How To Delegate to the Join Model?

Hi,

I’m wondering if someone can help me with this. I have a situation where I need to store information in the join model of a has_many :through to assist with genearting views. But I can’t think of an elegant and efficient solution.

Heres an example of some code:

class Mailbox < AR::B has_many :mailbox_contents has_many :postcards, :through => ‘mailbox_contents’ end

class PostCard < AR::B

has_many :mailbox_contents has_many :mailboxes, :through => ‘mailbox_contents’ end

class MailboxContent < AR::B belongs_to :mailbox belongs_to :postcard end

So then I want to be able to have a default view for the post card in each mailbox.
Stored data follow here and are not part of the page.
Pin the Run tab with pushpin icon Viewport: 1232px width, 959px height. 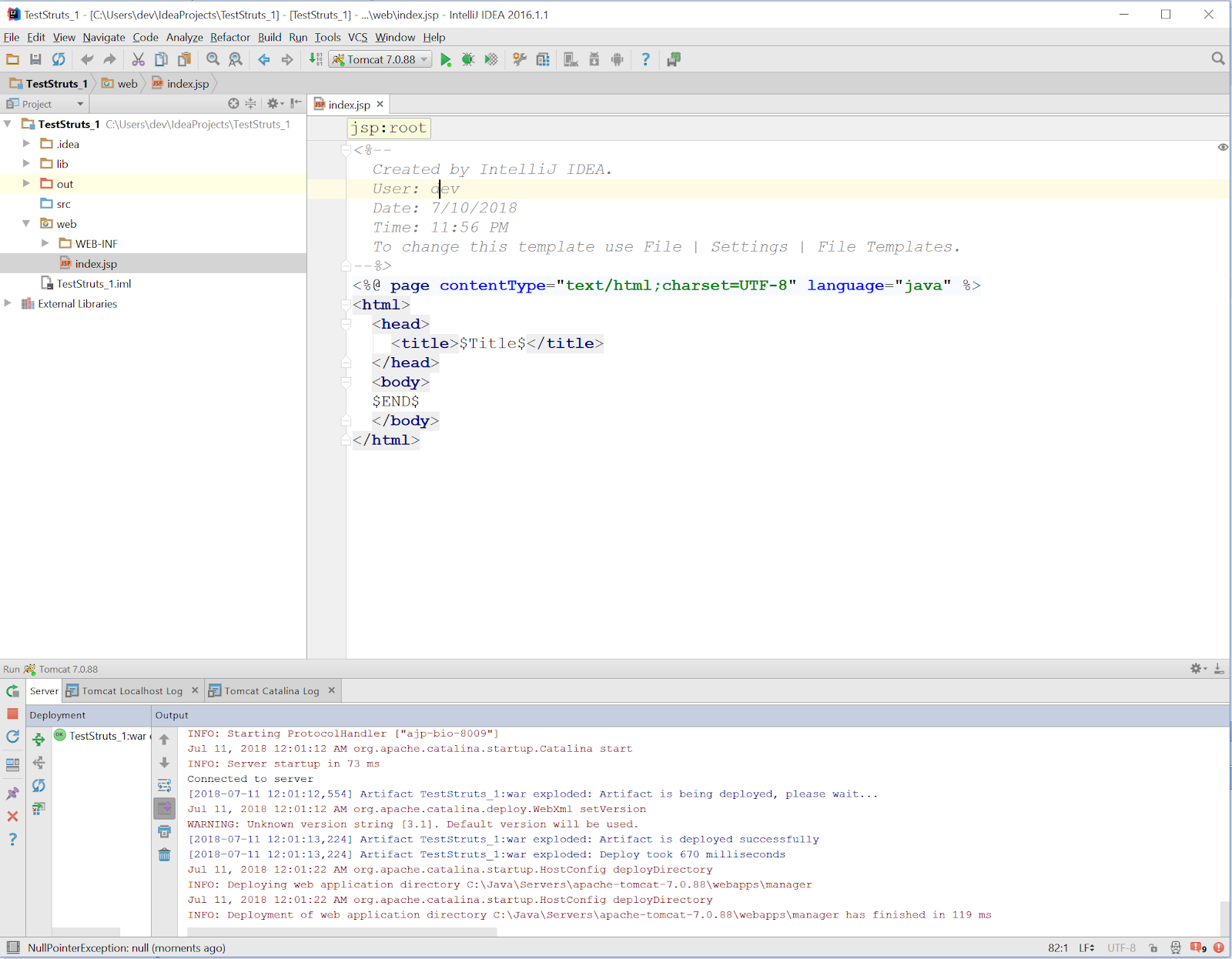pyautogui.click(x=12, y=794)
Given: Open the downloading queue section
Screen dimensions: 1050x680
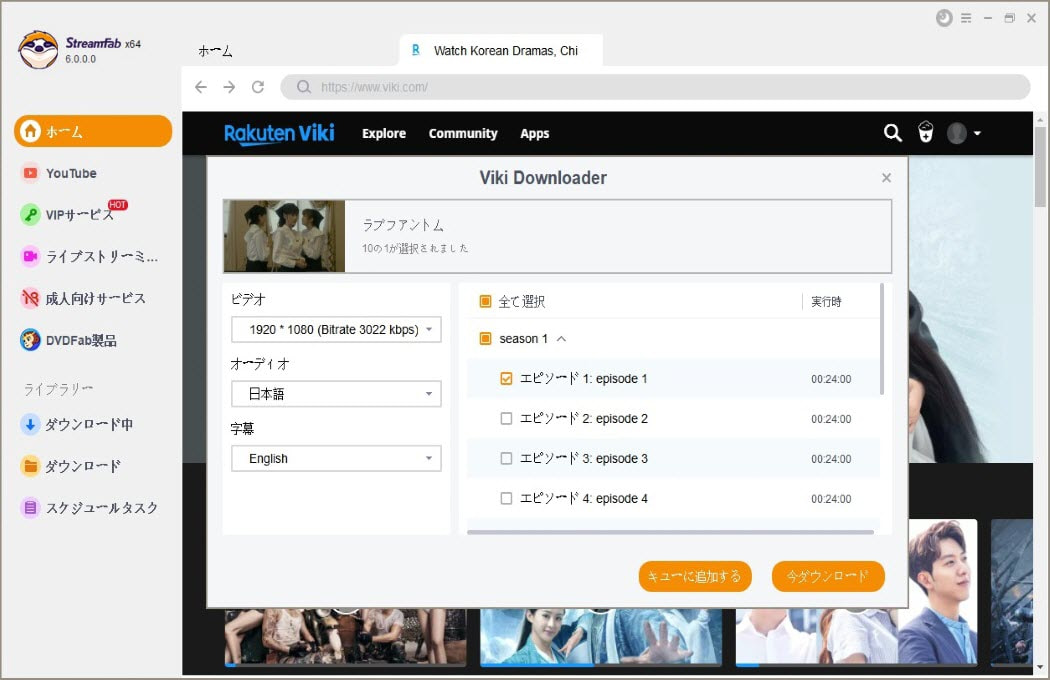Looking at the screenshot, I should [88, 424].
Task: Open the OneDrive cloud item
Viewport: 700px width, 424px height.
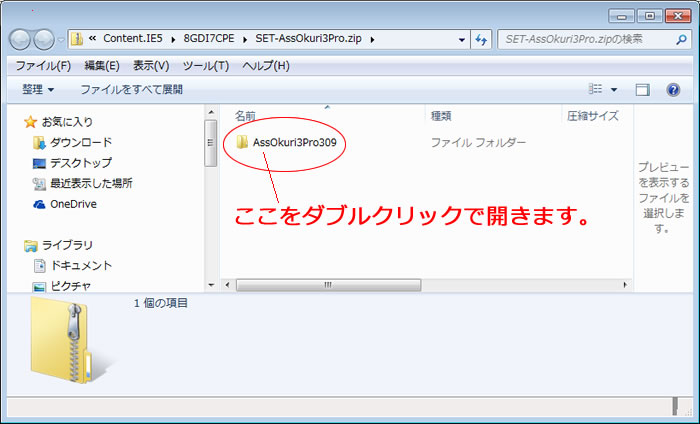Action: (x=72, y=204)
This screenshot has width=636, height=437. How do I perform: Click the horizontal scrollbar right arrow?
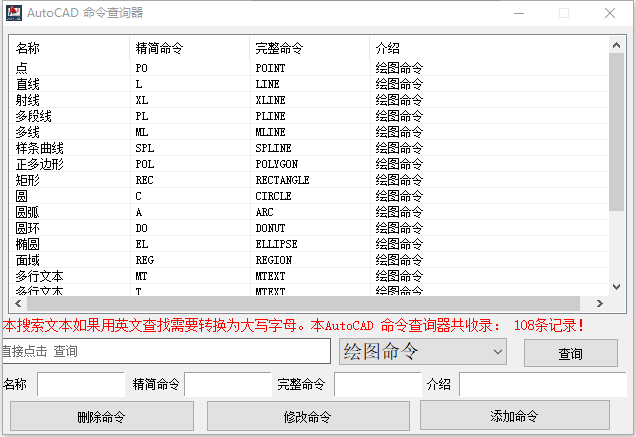(600, 305)
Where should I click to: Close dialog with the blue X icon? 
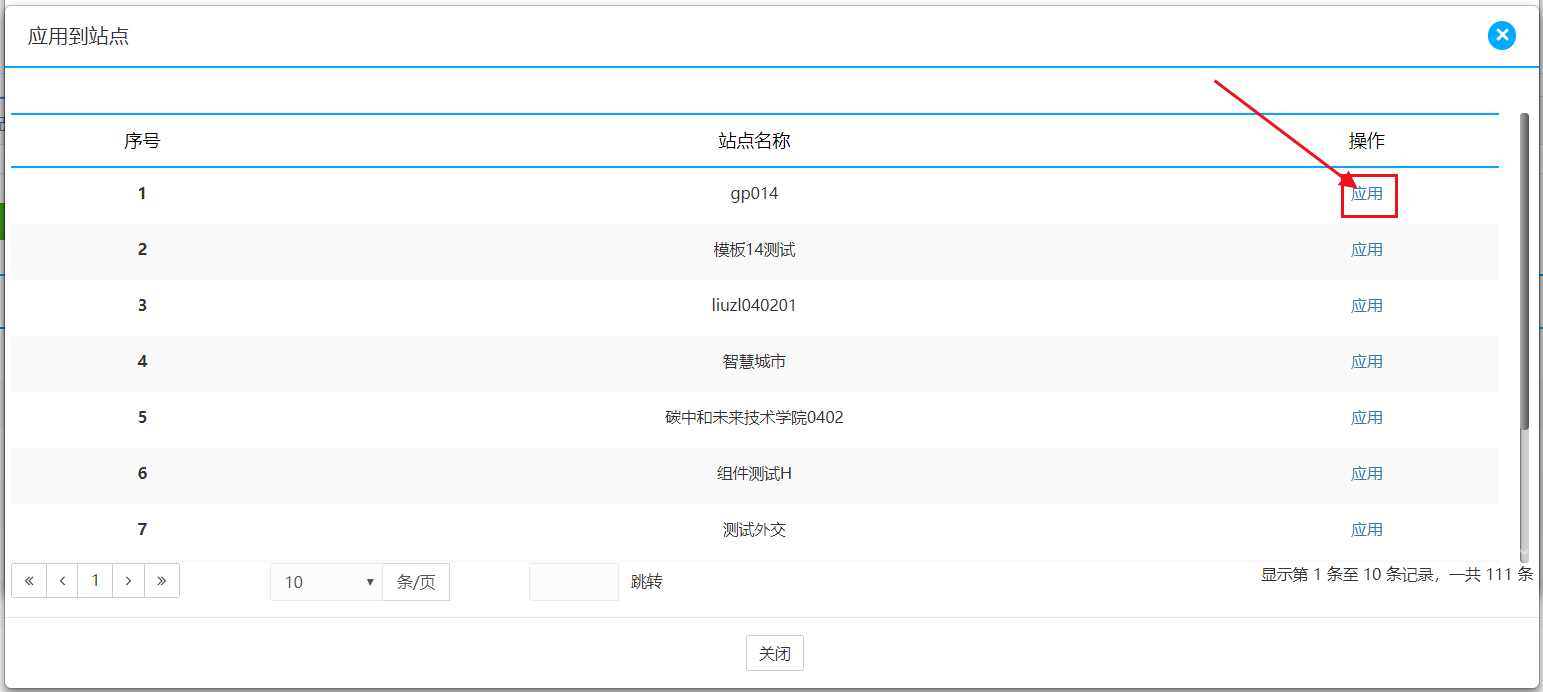(x=1501, y=36)
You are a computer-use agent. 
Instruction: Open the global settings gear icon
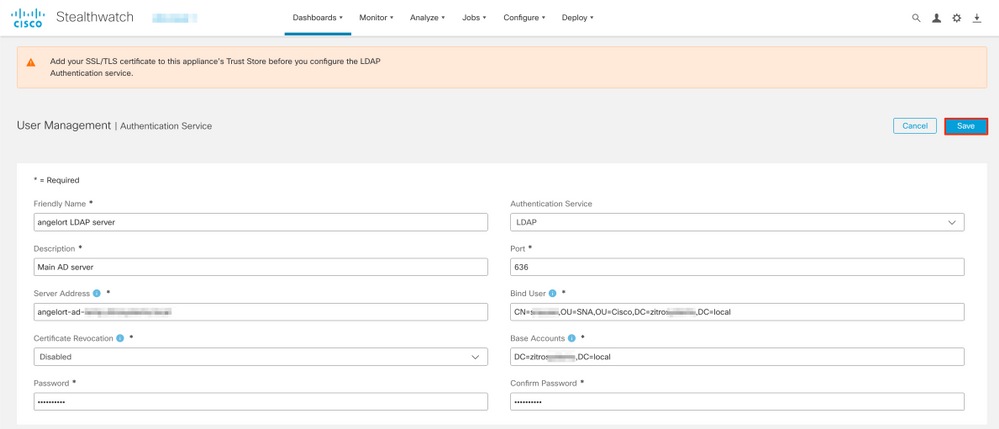tap(957, 18)
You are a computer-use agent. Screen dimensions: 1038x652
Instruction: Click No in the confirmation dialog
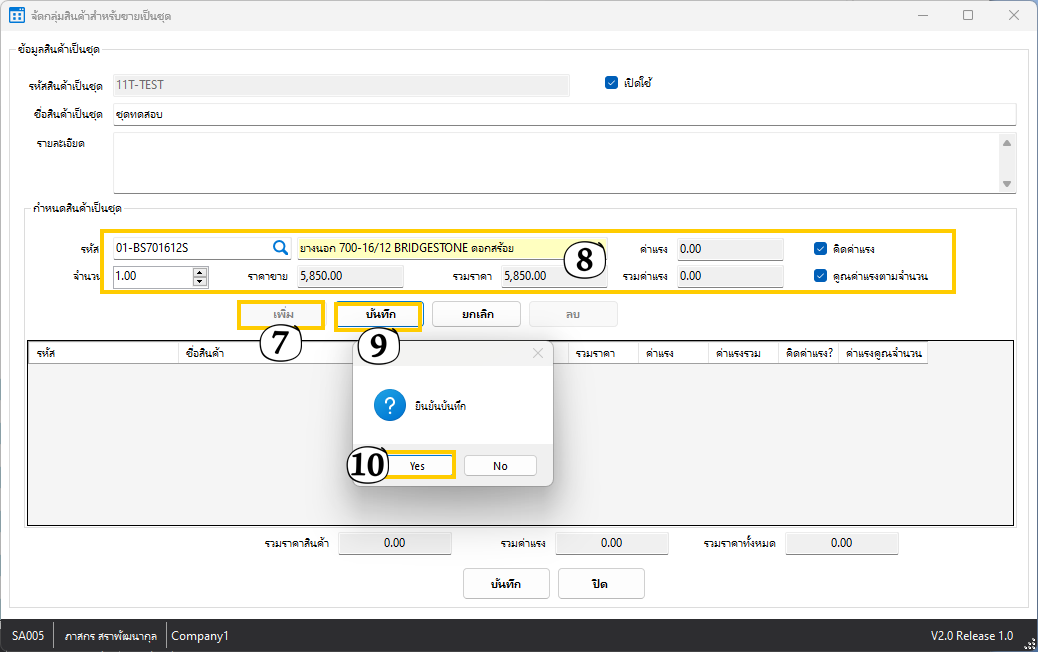point(500,466)
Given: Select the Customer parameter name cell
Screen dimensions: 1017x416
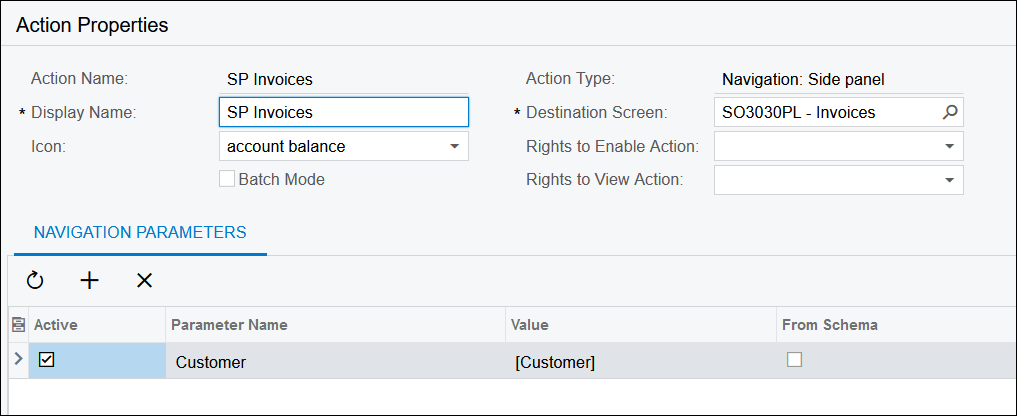Looking at the screenshot, I should [x=335, y=362].
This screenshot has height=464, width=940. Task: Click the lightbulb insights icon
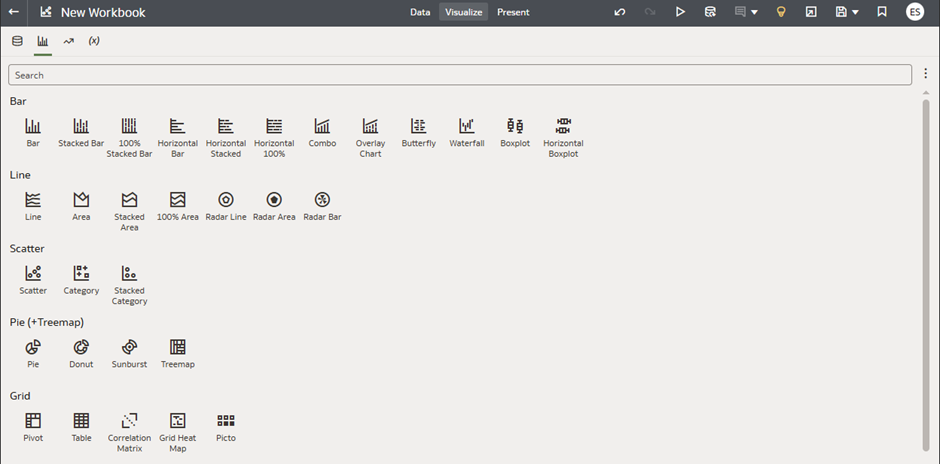point(781,12)
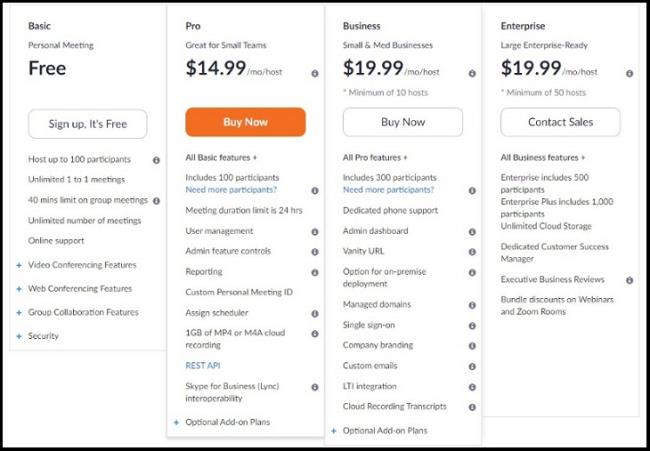
Task: Click info icon beside Pro $14.99 price
Action: click(x=314, y=73)
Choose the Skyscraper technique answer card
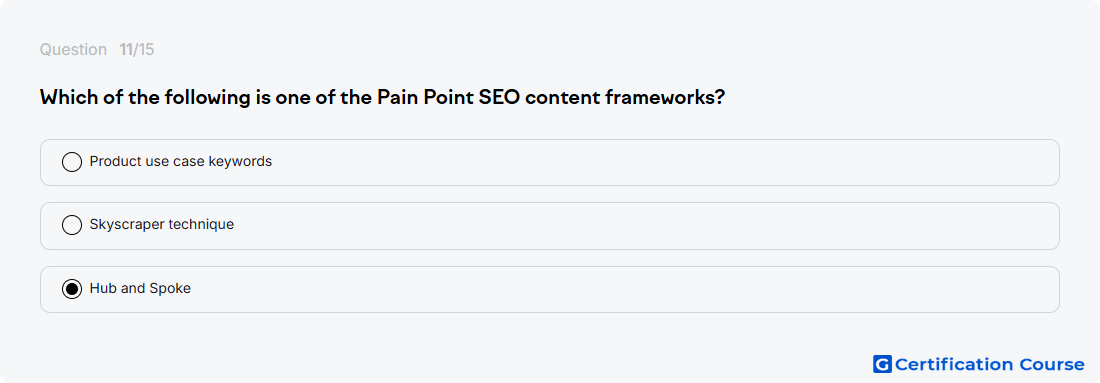This screenshot has height=383, width=1100. pyautogui.click(x=550, y=226)
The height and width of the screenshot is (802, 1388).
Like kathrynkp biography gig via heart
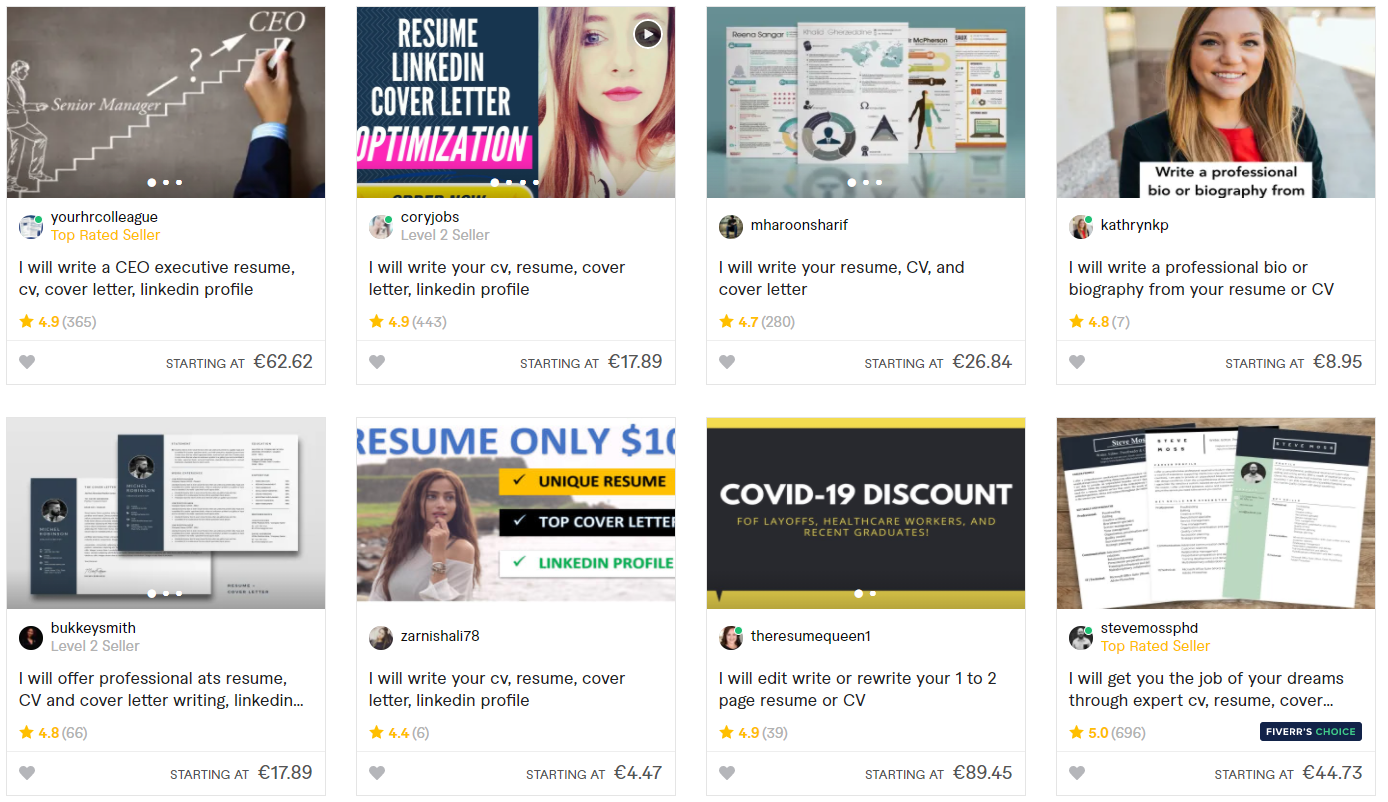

to do this I put a column called default_view into the MailboxContent model so that I can track default_view per postcard inside each book.

This is because users share postcards. They can exist in multiple users mailboxes, and each user may want to see the image, or the text.

I came up with the following in the controller.

def index @mailbox = Mailbox.find( :include => :mailbox_contents, :conditions => { :mailbox_id => params[:mailbox_id] } ) @postcards = @mailbox.postcards end

And then in the view

<% @postcards.each do |pc| %> View Type <%= @mailbox.mailbox_contents.find_by_postcard_id( postcard ).default_view %> <% end %>

shudder Ugly

I would like to go the other way and use something like

postcard.default_view

but I guess it would have to be postcard.default_view_for( @mailbox )

I guess the controller code would then change to

def index @mailbox = MailBox.find( paras[:id] ) @postcards = @mailbox.postcards.find( :all, :include => [:mailbox_contents] ) end

Then in the postcard model

class Postcard AR::B def default_view_for( mailbox ) self.mailbox_contents.find_by_mailbox_id( mailbox ) end end

The question is, would doing this, eager loading in the controller, then accessing the collection in the model, prevent a whole heap of db requests in the view?

I’m hoping it will since I think the mailbox_contents association should be cached for each model.

Any thoughts on a more elegant and or efficient way of doing this?